(INPUT DATA Opens)
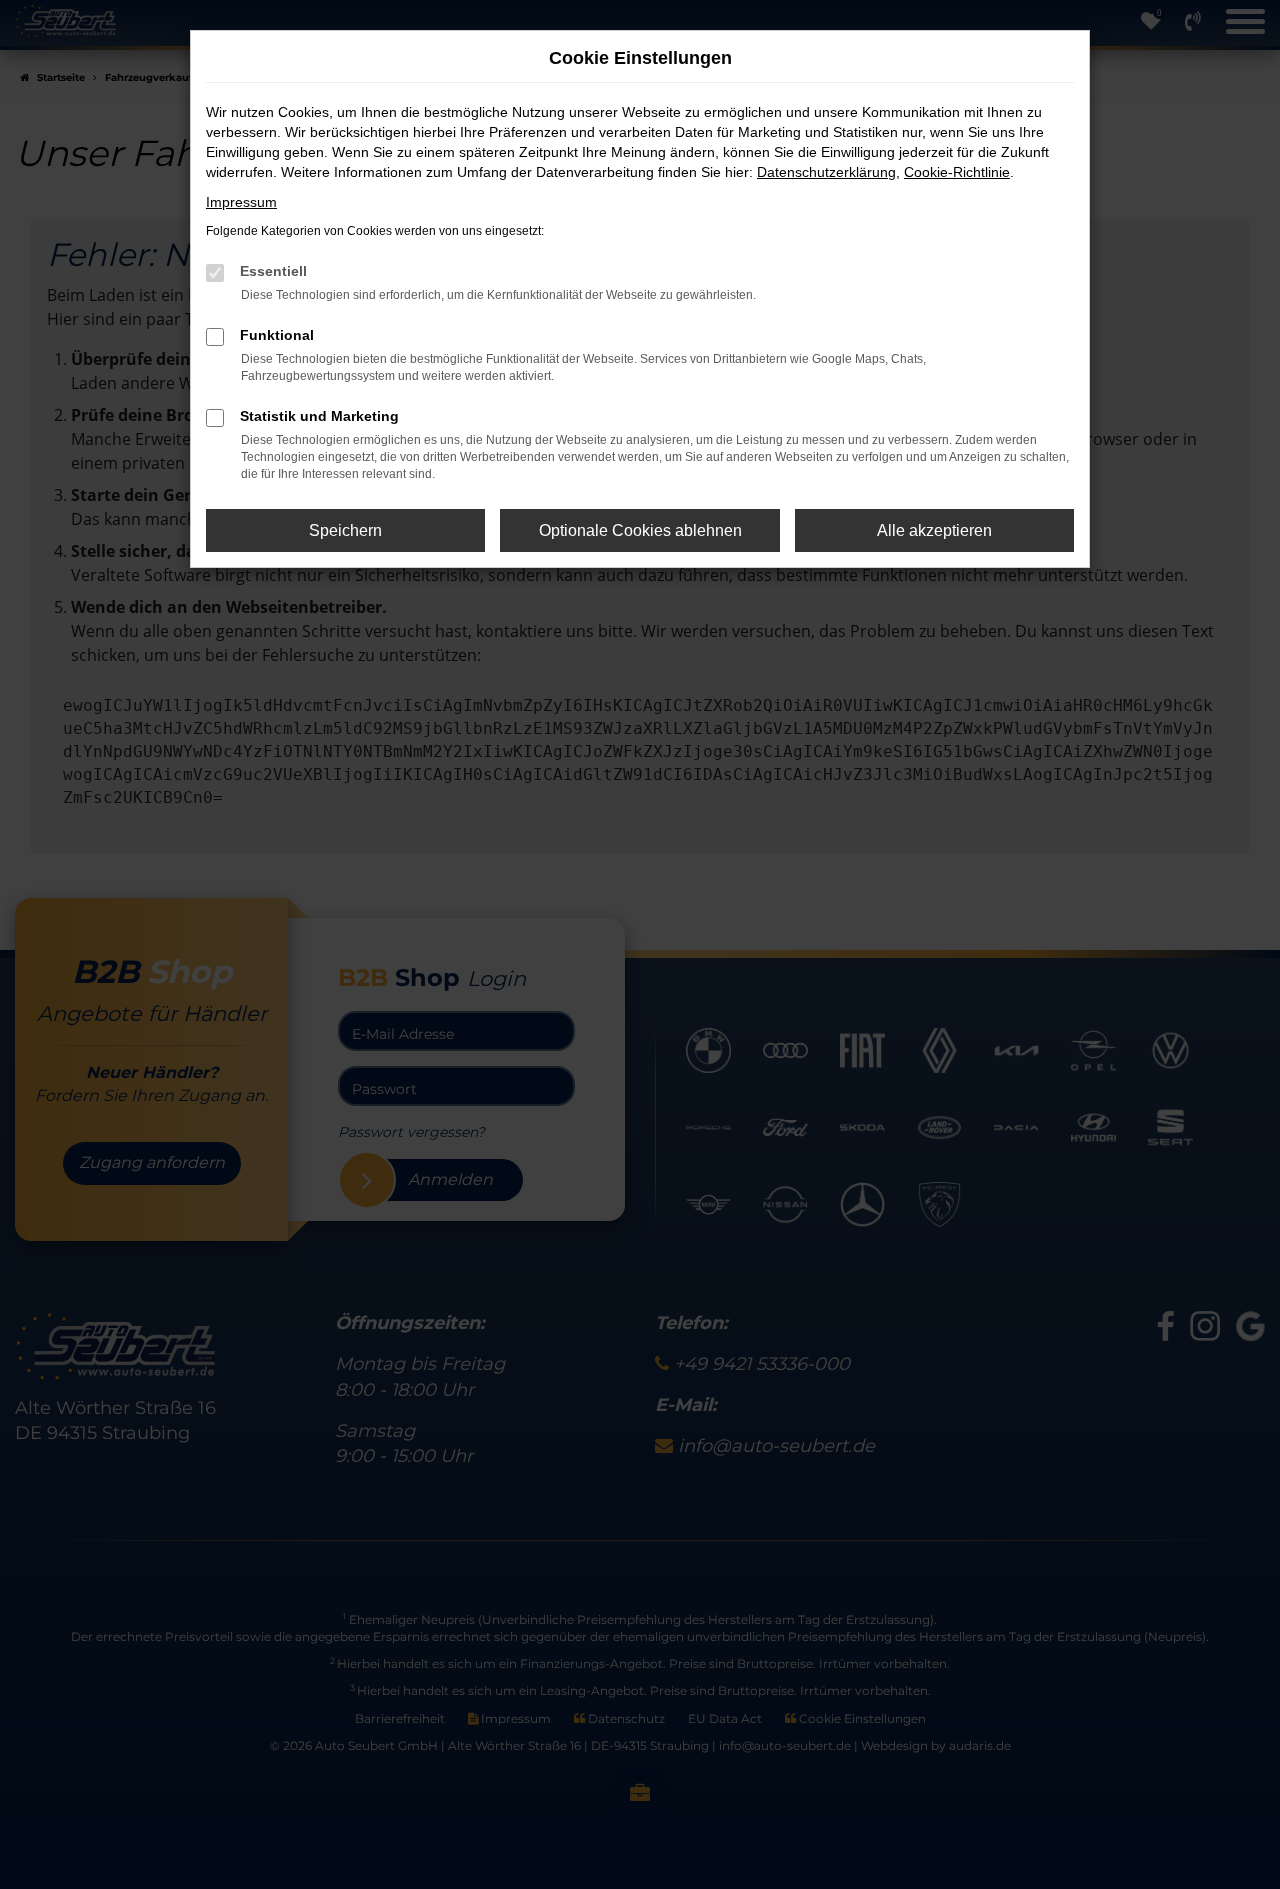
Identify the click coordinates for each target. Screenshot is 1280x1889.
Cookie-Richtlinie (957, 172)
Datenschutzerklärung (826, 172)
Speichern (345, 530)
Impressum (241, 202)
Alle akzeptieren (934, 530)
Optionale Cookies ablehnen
(INPUT DATA Closes)
(INPUT DATA Opens)
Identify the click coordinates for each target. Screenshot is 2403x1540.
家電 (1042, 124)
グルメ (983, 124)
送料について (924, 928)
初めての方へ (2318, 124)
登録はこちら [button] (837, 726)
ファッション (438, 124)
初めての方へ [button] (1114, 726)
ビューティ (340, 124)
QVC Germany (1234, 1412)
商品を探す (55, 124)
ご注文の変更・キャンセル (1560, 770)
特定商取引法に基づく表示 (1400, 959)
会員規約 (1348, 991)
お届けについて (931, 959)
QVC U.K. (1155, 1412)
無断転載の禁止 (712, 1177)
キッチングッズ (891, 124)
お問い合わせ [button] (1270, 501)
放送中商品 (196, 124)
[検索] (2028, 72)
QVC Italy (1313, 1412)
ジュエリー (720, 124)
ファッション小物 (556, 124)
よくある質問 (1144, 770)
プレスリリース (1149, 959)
(INPUT DATA Closes)
> [TASK ITEM]:
Among the entries above, the lines between the ones containing "Screenshot is 1280x1889." and "Optionale Cookies ablehnen", inclusive, are to be transcribed exactly. No other line is to be given.

> [WRITTEN RESPONSE]:
Identify the click coordinates for each target. Screenshot is 1280x1889.
Cookie-Richtlinie (957, 172)
Datenschutzerklärung (826, 172)
Speichern (345, 530)
Impressum (241, 202)
Alle akzeptieren (934, 530)
Optionale Cookies ablehnen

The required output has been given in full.